Currently, Canada is really vulnerable when it comes to cybercrime and your best hope is to call the police. While promises have been made to address this, very little has been done and international criminals are impossible to prosecute.
If you are the victim of a cybercrime, contact your local police and keep your fingers crossed. But the bad news is, you likely won’t get a resolution. This is something to consider if you have been hiring someone abroad.
In the United States, reporting cybercrime is much easier. You communicate with the FBI through this website. They have the ability to tackle international criminals, and recently the United States has cracked down on international crime that operates within its borders.
For those reading from any other country, I encourage you to do your own due diligence regarding the protocol for reporting cybercrimes so that you are prepared should you ever need it.
• Execute a security plan
To do this, the recommendation is to work with your ISP on a cybersecurity plan. While it’s worth talking to your ISP, you should speak to your website hosting company first.
The security of your customer and business information is sensitive, so make sure your host knows that there are things like routine backups of all information made and stored on another server.
Most specialties stay on top of things, but it’s always worth giving them a call for a quick review, especially if you have information relevant to them that can help.
If you have already been a victim, please report it to your host.

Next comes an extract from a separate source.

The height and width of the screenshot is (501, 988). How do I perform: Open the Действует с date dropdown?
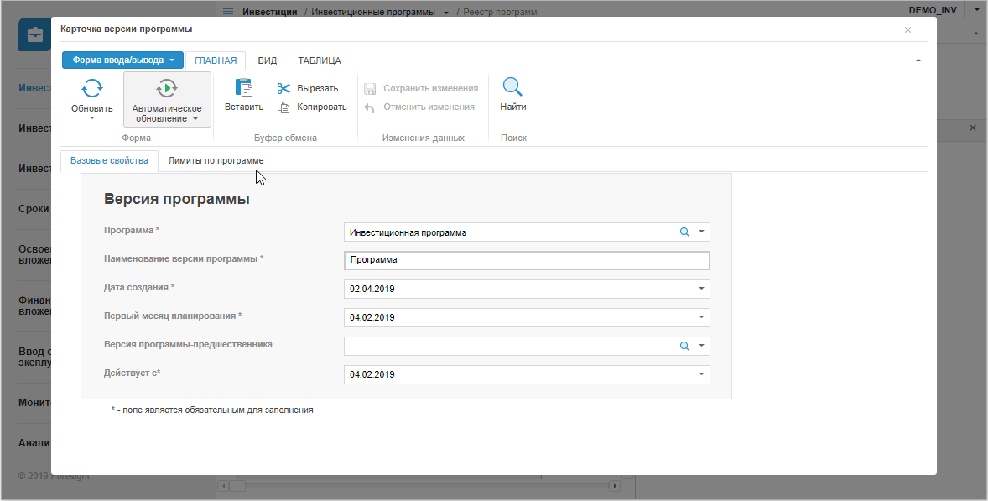(x=701, y=374)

The information can help others in the future.
• Protect your customers
The suggestion found in this article to scan all USB drives routinely is a good one. Sometimes the information can be airtight behind the most advanced firewall, but it still gets spread.
One of the easiest ways to exploit technology is social engineering. Many times the information is not so much stolen as internally leaked by someone.
Make sure that all software is up to date and that all computers connected to your network are running the most up-to-date version of your operating system.
• Educate your team
This is an easy one.
Have a protocol in place that ensures your employees follow all the steps outlined above.
All computers need to be scanned when connected to a network and also all USB drives.
Most people are used to this by now, so don’t worry about implementing it all of a sudden.
If you take steps to protect yourself, you will be ahead of the game in case something happens. Fighting after you’ve been a victim only helps the people who have robbed you by giving them time to disappear.
The online business is likely to grow even further, and along with it, fraud. The complexity of the scams will evolve and, hopefully, so will the solutions. In the meantime, I hope you have enjoyed these tips and that you never become a victim of cybercrime.